START Dataset records

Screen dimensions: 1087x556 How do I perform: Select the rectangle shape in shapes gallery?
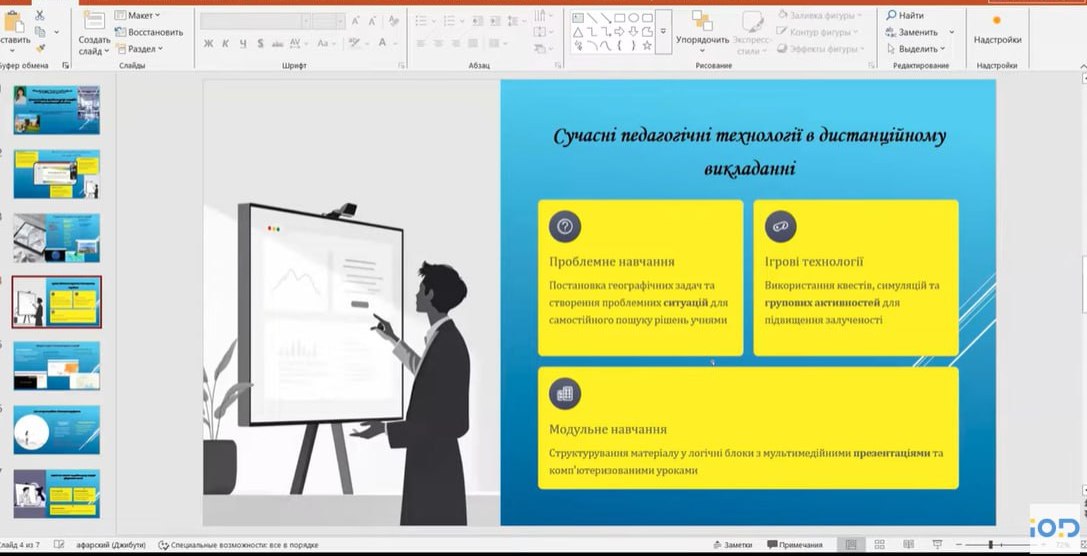620,17
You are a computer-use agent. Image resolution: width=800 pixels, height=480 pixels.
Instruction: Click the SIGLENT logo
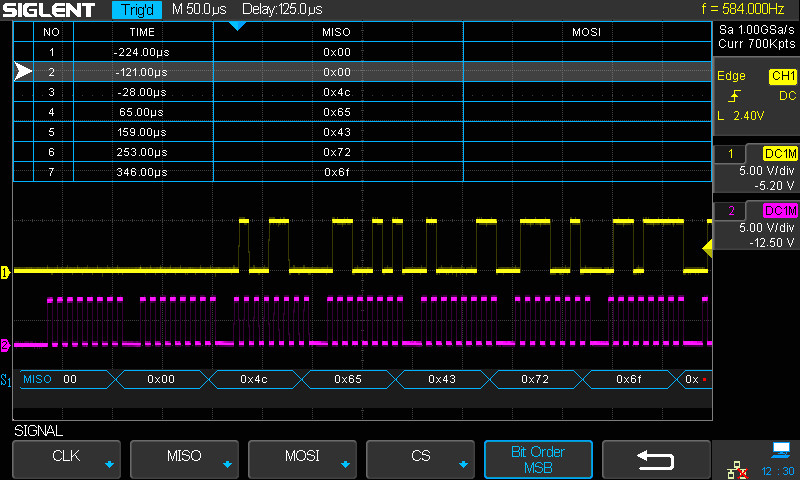pos(49,10)
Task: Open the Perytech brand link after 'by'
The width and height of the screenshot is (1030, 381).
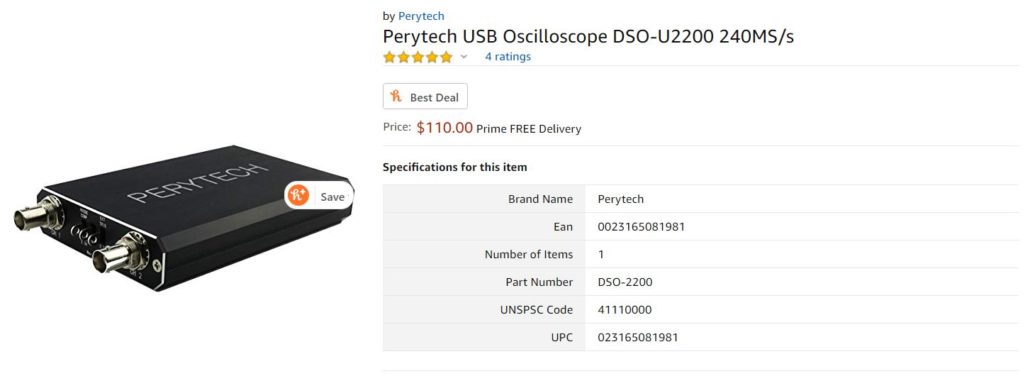Action: pos(421,16)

END Dataset records

> To do: The complete material, set down exactly and stripped of pictures, is the expected response.

> Task result:
Screen dimensions: 1087x556 How do I perform: Select the rectangle shape in shapes gallery?
620,17
You are a computer-use agent. Image resolution: width=800 pixels, height=480 pixels.
Instruction: Click the SIGLENT logo
pos(49,10)
Task: Open the Perytech brand link after 'by'
The width and height of the screenshot is (1030, 381).
Action: pos(421,16)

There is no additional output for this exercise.